Изобретая традицию: Современная русско-еврейская литература | страница 46
Приговор Маркиша вошел во многие издания, включая справочные91, поэтому позднейшие исследователи часто обращаются к его критериям, чтобы обосновать собственную позицию или по-своему обозначить границы феномена. Кристина Парнелл придерживается следующих критериев Маркиша: бикультурализм, еврейский «взгляд изнутри» и русский язык [Parnell 2004: 120]. Михаил Крутиков, не комментируя проблематизированную Маркишем разницу между еврейскими темами в русской литературе, с одной стороны, и русско-еврейской литературой – с другой, попеременно использует оба слова для обозначения одного и того же явления [Krutikov 2003]. Так, его статья называется «Конструирование еврейской идентичности в современной русской (курсив мой. – К. С.) литературе» («Constructing Jewish Identity in Contemporary Russian Fiction»), но в дальнейшем он использует и понятие «русско-еврейское письмо» («Russian-Jewish writing»).
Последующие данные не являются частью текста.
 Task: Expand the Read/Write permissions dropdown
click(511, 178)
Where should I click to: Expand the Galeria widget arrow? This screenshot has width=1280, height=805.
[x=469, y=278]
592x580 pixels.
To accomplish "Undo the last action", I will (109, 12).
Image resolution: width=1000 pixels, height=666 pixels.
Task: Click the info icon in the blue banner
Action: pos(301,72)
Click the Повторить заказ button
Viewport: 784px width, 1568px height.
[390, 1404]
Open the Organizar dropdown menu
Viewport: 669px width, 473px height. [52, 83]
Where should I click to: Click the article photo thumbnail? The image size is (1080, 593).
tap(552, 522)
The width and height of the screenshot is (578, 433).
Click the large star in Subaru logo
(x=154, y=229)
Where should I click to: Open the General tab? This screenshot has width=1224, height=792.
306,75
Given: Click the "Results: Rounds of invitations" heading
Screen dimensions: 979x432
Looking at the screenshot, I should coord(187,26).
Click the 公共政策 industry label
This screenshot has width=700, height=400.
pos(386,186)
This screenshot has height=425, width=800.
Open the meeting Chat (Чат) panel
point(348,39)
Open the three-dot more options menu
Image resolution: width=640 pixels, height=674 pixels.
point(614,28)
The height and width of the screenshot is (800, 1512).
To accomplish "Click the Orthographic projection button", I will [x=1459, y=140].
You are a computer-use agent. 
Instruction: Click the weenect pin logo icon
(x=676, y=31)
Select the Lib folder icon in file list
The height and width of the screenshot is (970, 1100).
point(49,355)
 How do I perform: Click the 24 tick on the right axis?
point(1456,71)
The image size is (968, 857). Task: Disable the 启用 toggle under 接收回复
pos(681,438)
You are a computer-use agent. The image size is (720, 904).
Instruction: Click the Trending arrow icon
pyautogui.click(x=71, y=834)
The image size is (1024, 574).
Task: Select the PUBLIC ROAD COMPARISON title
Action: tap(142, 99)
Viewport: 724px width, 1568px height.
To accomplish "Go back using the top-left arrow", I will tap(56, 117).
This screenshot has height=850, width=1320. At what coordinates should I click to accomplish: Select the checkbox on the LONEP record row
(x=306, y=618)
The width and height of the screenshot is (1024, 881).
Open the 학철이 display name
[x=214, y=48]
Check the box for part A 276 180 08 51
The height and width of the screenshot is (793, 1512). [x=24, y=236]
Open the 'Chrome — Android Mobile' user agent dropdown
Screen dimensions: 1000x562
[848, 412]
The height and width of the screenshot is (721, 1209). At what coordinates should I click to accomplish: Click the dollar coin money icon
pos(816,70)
Качеству «еврейскости» тех или иных русскоязычных текстов Крутиков явно приписывает градуальный, а не дефиниторный смысл, что позволяет ему, например, говорить о «наиболее (курсив мой. – К. С.) еврейских произведениях современной российской литературы» [Ibid: 271]. Однако в контексте его исследования очевидно, что упомянутое различие практически не учитывается как раз из-за незначительности влияния еврейских традиций на современную русско-еврейскую прозу.
Олаф Терпиц описывает – следуя в этом Нахимовски – начавшееся в период Хаскалы сближение, а потом и тесное взаимодействие русской и еврейской культур в Российской империи [Terpitz 2008: 62]. С середины XIX столетия словосочетание «русско-еврейский» означало живую и многогранную взаимосвязь двух соседствующих культур, прерванную лишь в 1930-е годы. Не вдаваясь в подробные рассуждения о корректности тех или иных дефиниций92, Терпиц определяет русско-еврейскую литературу как «причастную по меньшей мере двум семиотическим системам», а также, с опорой на постколониальную терминологию Хоми К. Бхабха, как динамичное «„третье пространство“, в котором соответствующие доминанты и пересечения непрерывно пересматриваются» [Ibid: 63]. В целом Терпиц стремится не столько провести границы, сколько исследовать влияние обеих составляющих в конкретных литературно-исторических контекстах. Поэтому он и отвергает модель Шимона Маркиша, критикуя ее за анахронизм научной перспективы93 и эссенциалистскую тоску по еврейской национальной литературе.